** Opening Data block **
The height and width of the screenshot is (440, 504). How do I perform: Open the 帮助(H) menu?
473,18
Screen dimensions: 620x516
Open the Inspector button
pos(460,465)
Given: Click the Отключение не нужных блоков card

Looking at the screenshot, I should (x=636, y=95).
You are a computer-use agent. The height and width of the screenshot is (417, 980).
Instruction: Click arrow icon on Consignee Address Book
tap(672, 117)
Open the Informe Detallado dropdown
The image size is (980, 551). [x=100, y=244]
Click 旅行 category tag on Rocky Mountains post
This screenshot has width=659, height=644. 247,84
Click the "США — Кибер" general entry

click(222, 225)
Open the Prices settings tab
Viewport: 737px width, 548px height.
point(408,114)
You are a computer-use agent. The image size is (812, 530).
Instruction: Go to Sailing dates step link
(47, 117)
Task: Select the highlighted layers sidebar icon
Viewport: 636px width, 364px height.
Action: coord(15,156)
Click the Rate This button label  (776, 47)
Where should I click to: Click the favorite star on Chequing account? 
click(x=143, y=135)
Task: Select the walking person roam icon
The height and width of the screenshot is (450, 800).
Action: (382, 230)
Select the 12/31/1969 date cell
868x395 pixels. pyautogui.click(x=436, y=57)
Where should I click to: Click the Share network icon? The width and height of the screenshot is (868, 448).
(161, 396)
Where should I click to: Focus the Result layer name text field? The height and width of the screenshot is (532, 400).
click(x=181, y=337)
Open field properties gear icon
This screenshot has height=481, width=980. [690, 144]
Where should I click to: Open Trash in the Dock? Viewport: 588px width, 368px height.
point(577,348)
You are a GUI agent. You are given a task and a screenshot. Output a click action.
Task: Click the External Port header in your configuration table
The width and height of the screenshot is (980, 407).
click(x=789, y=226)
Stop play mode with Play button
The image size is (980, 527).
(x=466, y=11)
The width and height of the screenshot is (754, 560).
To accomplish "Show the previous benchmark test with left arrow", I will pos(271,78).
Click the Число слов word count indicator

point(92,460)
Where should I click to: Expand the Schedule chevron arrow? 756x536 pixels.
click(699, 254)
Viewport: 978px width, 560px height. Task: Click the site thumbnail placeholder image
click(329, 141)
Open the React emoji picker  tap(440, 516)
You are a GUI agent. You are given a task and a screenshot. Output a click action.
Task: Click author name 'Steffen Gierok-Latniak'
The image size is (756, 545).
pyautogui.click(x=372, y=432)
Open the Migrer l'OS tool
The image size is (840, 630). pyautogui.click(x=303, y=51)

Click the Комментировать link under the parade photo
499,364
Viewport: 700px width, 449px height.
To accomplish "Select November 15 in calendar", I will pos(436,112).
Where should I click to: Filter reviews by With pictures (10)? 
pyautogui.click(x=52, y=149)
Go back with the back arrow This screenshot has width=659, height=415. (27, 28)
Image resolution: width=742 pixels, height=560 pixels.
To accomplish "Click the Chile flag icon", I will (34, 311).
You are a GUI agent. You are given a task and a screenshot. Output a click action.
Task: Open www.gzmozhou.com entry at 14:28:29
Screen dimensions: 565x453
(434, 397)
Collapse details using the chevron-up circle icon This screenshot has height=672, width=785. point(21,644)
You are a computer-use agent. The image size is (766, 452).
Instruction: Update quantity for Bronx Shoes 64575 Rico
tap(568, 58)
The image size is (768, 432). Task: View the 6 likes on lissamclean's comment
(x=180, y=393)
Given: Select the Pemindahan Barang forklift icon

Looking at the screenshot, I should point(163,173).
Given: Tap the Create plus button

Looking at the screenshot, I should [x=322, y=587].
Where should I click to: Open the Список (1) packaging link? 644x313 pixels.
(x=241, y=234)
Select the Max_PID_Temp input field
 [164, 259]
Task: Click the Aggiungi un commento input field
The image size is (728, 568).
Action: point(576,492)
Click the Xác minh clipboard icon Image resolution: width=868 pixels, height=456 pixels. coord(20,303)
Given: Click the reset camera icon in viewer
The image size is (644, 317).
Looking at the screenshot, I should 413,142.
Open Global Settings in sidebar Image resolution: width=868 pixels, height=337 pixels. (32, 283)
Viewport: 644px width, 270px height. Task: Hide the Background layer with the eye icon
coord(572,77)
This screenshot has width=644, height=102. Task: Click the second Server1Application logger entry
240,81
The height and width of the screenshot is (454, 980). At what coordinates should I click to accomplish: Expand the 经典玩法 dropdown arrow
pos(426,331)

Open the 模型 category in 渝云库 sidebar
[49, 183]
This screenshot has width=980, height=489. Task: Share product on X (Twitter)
** Closing Data block **
## Task description
Copy each entry above exactly, leaving nothing out.

## Exercise output
The height and width of the screenshot is (440, 504). How do I perform: Open the 帮助(H) menu?
473,18
Screen dimensions: 620x516
Open the Inspector button
pos(460,465)
Given: Click the Отключение не нужных блоков card

Looking at the screenshot, I should (x=636, y=95).
You are a computer-use agent. The height and width of the screenshot is (417, 980).
Instruction: Click arrow icon on Consignee Address Book
tap(672, 117)
Open the Informe Detallado dropdown
The image size is (980, 551). [x=100, y=244]
Click 旅行 category tag on Rocky Mountains post
This screenshot has width=659, height=644. 247,84
Click the "США — Кибер" general entry

click(222, 225)
Open the Prices settings tab
Viewport: 737px width, 548px height.
point(408,114)
You are a computer-use agent. The image size is (812, 530).
Instruction: Go to Sailing dates step link
(47, 117)
Task: Select the highlighted layers sidebar icon
Viewport: 636px width, 364px height.
Action: coord(15,156)
Click the Rate This button label  (776, 47)
Where should I click to: Click the favorite star on Chequing account? 
click(x=143, y=135)
Task: Select the walking person roam icon
The height and width of the screenshot is (450, 800).
Action: (382, 230)
Select the 12/31/1969 date cell
868x395 pixels. pyautogui.click(x=436, y=57)
Where should I click to: Click the Share network icon? The width and height of the screenshot is (868, 448).
(161, 396)
Where should I click to: Focus the Result layer name text field? The height and width of the screenshot is (532, 400).
click(x=181, y=337)
Open field properties gear icon
This screenshot has height=481, width=980. [690, 144]
Where should I click to: Open Trash in the Dock? Viewport: 588px width, 368px height.
point(577,348)
You are a GUI agent. You are given a task and a screenshot. Output a click action.
Task: Click the External Port header in your configuration table
The width and height of the screenshot is (980, 407).
click(x=789, y=226)
Stop play mode with Play button
The image size is (980, 527).
(x=466, y=11)
The width and height of the screenshot is (754, 560).
To accomplish "Show the previous benchmark test with left arrow", I will pos(271,78).
Click the Число слов word count indicator

point(92,460)
Where should I click to: Expand the Schedule chevron arrow? 756x536 pixels.
click(699, 254)
Viewport: 978px width, 560px height. Task: Click the site thumbnail placeholder image
click(329, 141)
Open the React emoji picker  tap(440, 516)
You are a GUI agent. You are given a task and a screenshot. Output a click action.
Task: Click author name 'Steffen Gierok-Latniak'
The image size is (756, 545).
pyautogui.click(x=372, y=432)
Open the Migrer l'OS tool
The image size is (840, 630). pyautogui.click(x=303, y=51)

Click the Комментировать link under the parade photo
499,364
Viewport: 700px width, 449px height.
To accomplish "Select November 15 in calendar", I will pos(436,112).
Where should I click to: Filter reviews by With pictures (10)? 
pyautogui.click(x=52, y=149)
Go back with the back arrow This screenshot has width=659, height=415. (27, 28)
Image resolution: width=742 pixels, height=560 pixels.
To accomplish "Click the Chile flag icon", I will (34, 311).
You are a GUI agent. You are given a task and a screenshot. Output a click action.
Task: Open www.gzmozhou.com entry at 14:28:29
Screen dimensions: 565x453
(434, 397)
Collapse details using the chevron-up circle icon This screenshot has height=672, width=785. point(21,644)
You are a computer-use agent. The image size is (766, 452).
Instruction: Update quantity for Bronx Shoes 64575 Rico
tap(568, 58)
The image size is (768, 432). Task: View the 6 likes on lissamclean's comment
(x=180, y=393)
Given: Select the Pemindahan Barang forklift icon

Looking at the screenshot, I should point(163,173).
Given: Tap the Create plus button

Looking at the screenshot, I should [x=322, y=587].
Where should I click to: Open the Список (1) packaging link? 644x313 pixels.
(x=241, y=234)
Select the Max_PID_Temp input field
 [164, 259]
Task: Click the Aggiungi un commento input field
The image size is (728, 568).
Action: point(576,492)
Click the Xác minh clipboard icon Image resolution: width=868 pixels, height=456 pixels. coord(20,303)
Given: Click the reset camera icon in viewer
The image size is (644, 317).
Looking at the screenshot, I should 413,142.
Open Global Settings in sidebar Image resolution: width=868 pixels, height=337 pixels. (32, 283)
Viewport: 644px width, 270px height. Task: Hide the Background layer with the eye icon
coord(572,77)
This screenshot has width=644, height=102. Task: Click the second Server1Application logger entry
240,81
The height and width of the screenshot is (454, 980). At what coordinates should I click to accomplish: Expand the 经典玩法 dropdown arrow
pos(426,331)

Open the 模型 category in 渝云库 sidebar
[49, 183]
This screenshot has width=980, height=489. Task: Share product on X (Twitter)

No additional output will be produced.